Winter in Morocco Collection
When Mirzam first opened, all its recipes were made only with dark, vegan chocolate. "While this was the accepted standard for bean-to-bar chocolate makers internationally, the local market hadn’t had a dark-chocolate-only product before," Johnston says.
In a slight tweak for local taste buds, she and her team decided to do something different with its Winter in Morocco collection, combining white and milk chocolate recipes. With a two-month deadline looming for Christmas-season sales, Mirzam’s team researched the history of the spices grown and traded in the Morocco region, as well as historic and modern recipes. The team then produced experimental batches of 14 recipes before determining the five winners.
A collaboration with Indian visual artist Aziza Iqbal, the project also marked Mirzam’s first artist licensing agreement. "It was important for us to have a strong, fair agreement, and it took quite a while to land on a document," Johnston says. "Aziza is such a talented artist, and we were beyond thrilled when she agreed to work with us so early in our journey."

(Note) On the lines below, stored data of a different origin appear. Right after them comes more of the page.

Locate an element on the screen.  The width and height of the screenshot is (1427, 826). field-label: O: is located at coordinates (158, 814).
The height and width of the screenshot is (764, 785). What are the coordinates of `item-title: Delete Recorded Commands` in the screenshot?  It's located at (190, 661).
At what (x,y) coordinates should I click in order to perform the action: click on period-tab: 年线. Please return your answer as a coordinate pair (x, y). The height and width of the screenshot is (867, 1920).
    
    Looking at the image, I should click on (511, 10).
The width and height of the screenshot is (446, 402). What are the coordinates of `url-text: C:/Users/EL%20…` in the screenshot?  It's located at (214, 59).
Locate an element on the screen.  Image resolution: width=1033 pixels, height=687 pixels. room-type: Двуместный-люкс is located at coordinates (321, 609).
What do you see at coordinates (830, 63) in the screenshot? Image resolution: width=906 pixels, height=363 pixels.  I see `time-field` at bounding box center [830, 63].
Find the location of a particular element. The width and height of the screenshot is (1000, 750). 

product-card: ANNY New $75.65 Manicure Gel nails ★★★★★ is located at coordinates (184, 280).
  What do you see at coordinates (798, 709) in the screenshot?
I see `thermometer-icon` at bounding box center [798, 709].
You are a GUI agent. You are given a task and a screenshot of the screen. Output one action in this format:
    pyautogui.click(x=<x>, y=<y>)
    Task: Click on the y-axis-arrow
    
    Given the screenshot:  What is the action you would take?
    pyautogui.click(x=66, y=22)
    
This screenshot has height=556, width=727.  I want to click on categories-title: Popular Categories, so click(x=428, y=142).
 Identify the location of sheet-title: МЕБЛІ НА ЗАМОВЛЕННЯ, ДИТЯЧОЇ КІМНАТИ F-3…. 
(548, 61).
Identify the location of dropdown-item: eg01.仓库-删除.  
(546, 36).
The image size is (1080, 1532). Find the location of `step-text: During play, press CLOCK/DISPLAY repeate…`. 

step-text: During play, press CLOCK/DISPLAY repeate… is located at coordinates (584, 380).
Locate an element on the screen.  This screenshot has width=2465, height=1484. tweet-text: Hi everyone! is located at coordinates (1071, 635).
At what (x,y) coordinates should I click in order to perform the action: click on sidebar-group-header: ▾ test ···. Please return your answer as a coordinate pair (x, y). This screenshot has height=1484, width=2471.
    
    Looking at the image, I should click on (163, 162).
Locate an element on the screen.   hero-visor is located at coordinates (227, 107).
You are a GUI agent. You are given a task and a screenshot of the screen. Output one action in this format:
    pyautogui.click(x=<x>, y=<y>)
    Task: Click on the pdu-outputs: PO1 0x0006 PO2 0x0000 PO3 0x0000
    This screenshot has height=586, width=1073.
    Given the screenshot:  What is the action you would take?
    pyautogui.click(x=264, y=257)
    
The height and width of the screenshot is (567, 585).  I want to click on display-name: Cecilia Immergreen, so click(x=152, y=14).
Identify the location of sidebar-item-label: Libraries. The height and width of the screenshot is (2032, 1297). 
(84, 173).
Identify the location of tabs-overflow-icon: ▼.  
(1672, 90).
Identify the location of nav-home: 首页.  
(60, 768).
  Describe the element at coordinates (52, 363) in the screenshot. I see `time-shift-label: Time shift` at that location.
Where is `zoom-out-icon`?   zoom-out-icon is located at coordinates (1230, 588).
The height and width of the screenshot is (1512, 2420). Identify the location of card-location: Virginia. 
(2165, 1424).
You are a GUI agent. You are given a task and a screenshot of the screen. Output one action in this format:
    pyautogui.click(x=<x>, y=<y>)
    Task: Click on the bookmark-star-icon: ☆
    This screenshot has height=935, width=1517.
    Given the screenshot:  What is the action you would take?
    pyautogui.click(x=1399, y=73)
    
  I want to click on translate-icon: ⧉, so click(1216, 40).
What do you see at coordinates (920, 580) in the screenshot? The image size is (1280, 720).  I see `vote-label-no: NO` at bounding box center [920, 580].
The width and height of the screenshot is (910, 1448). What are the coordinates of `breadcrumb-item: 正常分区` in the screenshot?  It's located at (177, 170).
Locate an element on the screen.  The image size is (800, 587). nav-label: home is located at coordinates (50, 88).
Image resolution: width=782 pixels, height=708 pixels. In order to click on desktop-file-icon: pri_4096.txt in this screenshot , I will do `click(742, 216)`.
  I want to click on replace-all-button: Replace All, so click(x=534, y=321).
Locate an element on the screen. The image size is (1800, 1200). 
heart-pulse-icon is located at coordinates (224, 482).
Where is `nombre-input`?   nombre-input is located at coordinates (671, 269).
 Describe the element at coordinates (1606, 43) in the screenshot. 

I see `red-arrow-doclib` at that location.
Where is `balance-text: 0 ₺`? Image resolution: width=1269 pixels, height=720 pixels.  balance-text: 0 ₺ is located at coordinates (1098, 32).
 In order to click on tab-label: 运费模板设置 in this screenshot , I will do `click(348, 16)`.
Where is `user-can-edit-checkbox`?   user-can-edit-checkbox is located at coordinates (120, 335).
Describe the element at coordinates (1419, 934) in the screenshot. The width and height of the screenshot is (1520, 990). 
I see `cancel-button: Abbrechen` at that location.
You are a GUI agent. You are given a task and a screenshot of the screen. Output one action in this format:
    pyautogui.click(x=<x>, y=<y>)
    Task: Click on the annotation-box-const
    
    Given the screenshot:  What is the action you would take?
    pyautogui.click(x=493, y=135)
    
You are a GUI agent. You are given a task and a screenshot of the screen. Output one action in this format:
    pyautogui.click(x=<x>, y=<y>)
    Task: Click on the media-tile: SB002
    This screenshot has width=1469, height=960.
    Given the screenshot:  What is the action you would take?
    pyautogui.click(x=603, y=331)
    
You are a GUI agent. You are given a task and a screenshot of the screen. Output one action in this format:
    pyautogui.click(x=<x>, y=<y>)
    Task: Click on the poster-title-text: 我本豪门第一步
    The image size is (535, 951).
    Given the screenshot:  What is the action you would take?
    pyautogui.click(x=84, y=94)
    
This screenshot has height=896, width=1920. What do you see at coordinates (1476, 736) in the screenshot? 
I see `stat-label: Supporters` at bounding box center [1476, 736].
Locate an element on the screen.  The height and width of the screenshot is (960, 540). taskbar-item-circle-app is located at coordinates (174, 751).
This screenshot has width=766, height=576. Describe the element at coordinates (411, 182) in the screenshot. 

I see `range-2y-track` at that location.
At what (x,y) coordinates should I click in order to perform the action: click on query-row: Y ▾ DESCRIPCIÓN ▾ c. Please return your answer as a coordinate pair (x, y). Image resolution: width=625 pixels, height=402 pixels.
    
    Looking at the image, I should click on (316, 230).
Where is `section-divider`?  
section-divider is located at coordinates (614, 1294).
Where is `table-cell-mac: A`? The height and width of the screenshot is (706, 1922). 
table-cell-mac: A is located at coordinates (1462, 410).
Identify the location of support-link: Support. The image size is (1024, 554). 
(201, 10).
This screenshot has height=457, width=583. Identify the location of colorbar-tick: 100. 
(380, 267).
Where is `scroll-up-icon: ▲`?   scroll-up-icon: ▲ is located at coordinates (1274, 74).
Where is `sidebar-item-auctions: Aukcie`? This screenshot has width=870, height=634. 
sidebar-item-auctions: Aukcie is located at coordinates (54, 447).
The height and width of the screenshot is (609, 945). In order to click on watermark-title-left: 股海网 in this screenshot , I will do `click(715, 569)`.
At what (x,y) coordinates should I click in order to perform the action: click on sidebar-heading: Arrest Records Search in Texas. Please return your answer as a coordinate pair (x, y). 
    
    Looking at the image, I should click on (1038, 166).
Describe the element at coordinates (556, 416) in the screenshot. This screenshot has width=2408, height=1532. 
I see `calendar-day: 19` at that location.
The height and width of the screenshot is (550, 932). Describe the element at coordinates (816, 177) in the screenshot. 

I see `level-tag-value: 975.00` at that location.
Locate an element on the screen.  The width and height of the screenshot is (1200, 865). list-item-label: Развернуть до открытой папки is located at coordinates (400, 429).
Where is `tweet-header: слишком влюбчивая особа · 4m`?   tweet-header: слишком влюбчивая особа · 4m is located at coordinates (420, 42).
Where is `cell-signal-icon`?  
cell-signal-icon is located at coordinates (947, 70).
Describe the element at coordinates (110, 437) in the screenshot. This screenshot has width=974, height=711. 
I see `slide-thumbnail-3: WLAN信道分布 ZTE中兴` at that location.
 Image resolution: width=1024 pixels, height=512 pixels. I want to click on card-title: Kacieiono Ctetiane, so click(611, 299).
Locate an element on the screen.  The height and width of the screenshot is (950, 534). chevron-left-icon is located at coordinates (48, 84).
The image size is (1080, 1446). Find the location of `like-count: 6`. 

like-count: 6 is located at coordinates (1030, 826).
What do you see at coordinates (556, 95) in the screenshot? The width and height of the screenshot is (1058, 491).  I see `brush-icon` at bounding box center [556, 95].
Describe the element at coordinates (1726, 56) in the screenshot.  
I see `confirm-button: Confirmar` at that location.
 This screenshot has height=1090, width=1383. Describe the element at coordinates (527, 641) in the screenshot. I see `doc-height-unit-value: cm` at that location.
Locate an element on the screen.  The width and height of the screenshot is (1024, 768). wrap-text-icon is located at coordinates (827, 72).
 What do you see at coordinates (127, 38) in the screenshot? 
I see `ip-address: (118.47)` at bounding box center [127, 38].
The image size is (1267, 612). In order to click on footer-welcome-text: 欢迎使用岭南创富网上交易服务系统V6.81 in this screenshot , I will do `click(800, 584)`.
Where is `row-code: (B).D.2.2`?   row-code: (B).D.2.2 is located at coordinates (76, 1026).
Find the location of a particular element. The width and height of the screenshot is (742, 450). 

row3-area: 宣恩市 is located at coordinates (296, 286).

All of the bars in the Winter in Morocco collection have won awards, and three are now permanent Mirzam products.
Q&A: Kathy Johnston on sticky notes, growing cocoa trees in Saudi Arabia and upskilling
What project has most influenced you personally?
Our collection for the UAE50 anniversary. I’ve lived here for three decades, so celebrating everything we’ve achieved, being part of the story of the emirates, having such a great response to our recipes and packaging from the local community—this was quite a proud moment for me.
What’s your project management superpower?
Yellow sticky notes! My desk and walls are covered in them—projects to track, projects to implement, ideas to experiment with. I don’t know where inspiration comes from, but when something bubbles up, sticky notes are how I save it.
What podcast are you obsessed with recommending right now? Taken for Granted by organizational psychologist Adam Grant.
What moonshot project would you most like to work on?
There are so many. Growing cocoa trees in Saudi Arabia or Zanzibar, building additional factory space and starting a training program to upskill food industry employees.